John: One of the things that strikes me as especially significant about everything that you are saying about the Westside Health Authority and the EBV is that you are bringing people together to perform two functions. One, to be advocates for better transportation, for instance. Also, to be involved in neighboring in ways that brings new life to people and the young people in the community. So, you have a double vision. So many organizations just have a view of advocacy, but you have been able to combine advocacy and community building in the same organization and that has always impressed me as being especially important. A lot of other organizations could learn a lot from you about how you make both those things happen.
Peter: We are nearing the end of the hour and we are so grateful to have you on this call. Jackie, any final things that you would like to say?.
Jackie: I am very grateful for John’s work and I have to say that it came to life for me when someone asked that question about how you get people to stop seeing themselves as someone who goes out to help someone with needs instead of going out to organize the help. So, that has been in the back of my mind all along. I’m just very grateful for the work that John has done and you, as well, Peter. It really began to help me think this way.
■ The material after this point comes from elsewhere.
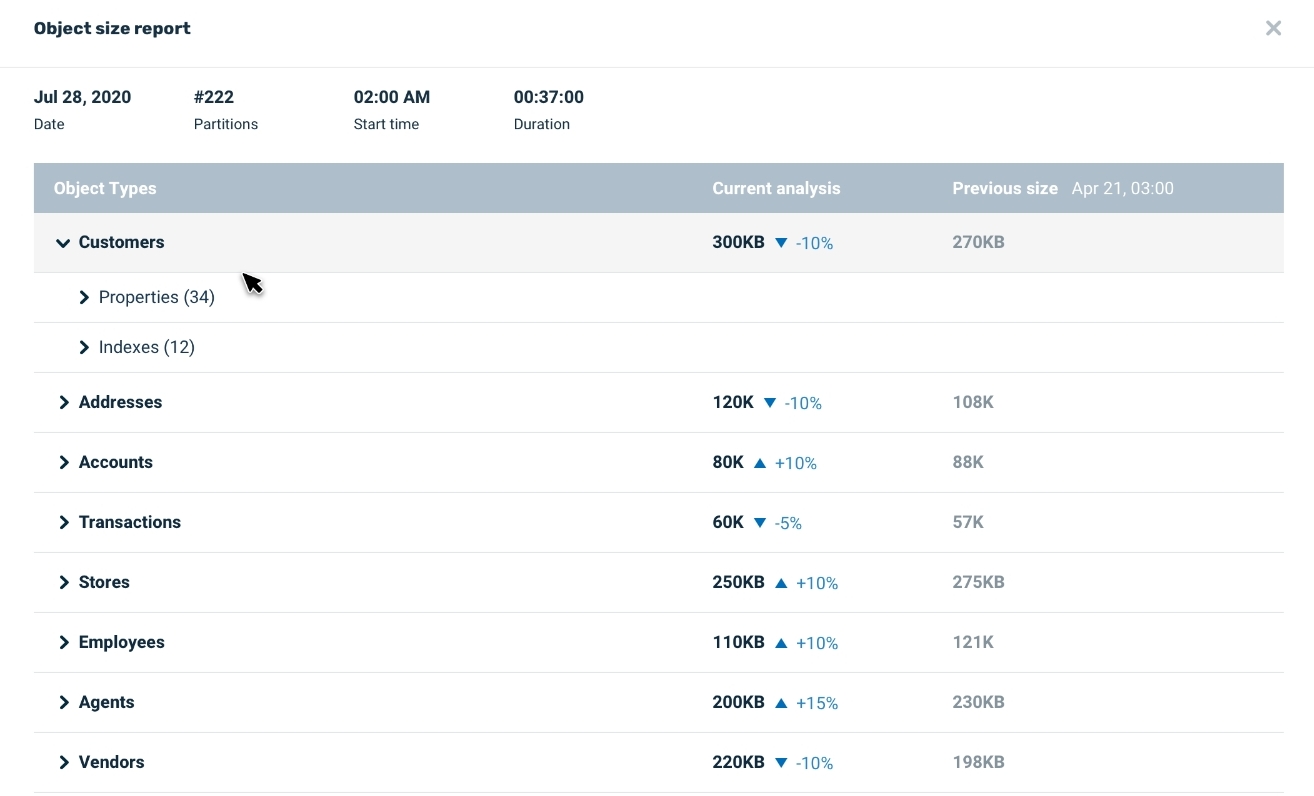Collapse the Customers row chevron
This screenshot has height=796, width=1314.
click(63, 243)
I think that we have to help other people to think this way.
It is hard because as a Black woman so many times you don’t want to get caught in a conservative mind and say that these folks are victims, and they are going to be victims and leave them alone and so forth. It was not always the case. I had a young man who went out and did some outreach on the blocks. He’s about 30, and has been in jail about four times. I put him out there and he had been mentored by me. So, we paid him to go out and do some surveys, and he came back and said that the people who are 55 to 65 years old are the people on the block that are picking up paper. They are still trying to help their neighbors. They are really hopeful, and they are really helpful. The people between the ages of 45 to 55, he said, they are hopeful, but they are less helpful. He said those that are 30 are selfish. He said they think of themselves, and they are buying their cars and their jewelry and they are competitive with their neighbors. Those under 30 are not hopeful; they are hopeless and they are fearful. He said, I don’t know how we are going to change that. And he is 30. He is somebody in the church now. He is somebody who never went to church and now he is bringing his folks to church.
The change that we have to have is not change that can come from the outside, and it is not even outside of our people. It is the inside, and we have to change the heart. That is the only change that is sustainable. That is the change to help us all to grow because when you have a passion for something, even though your leg hurts and you have arthritis, you still get up and move because you have a passion for doing that. When you do it you feel better. You feel healthier and feel more satisfied. That is health and that is being healthy. That is satisfaction and fulfillment from giving your gifts to contribute to society. When you cannot do that, then we are not in a healthy society.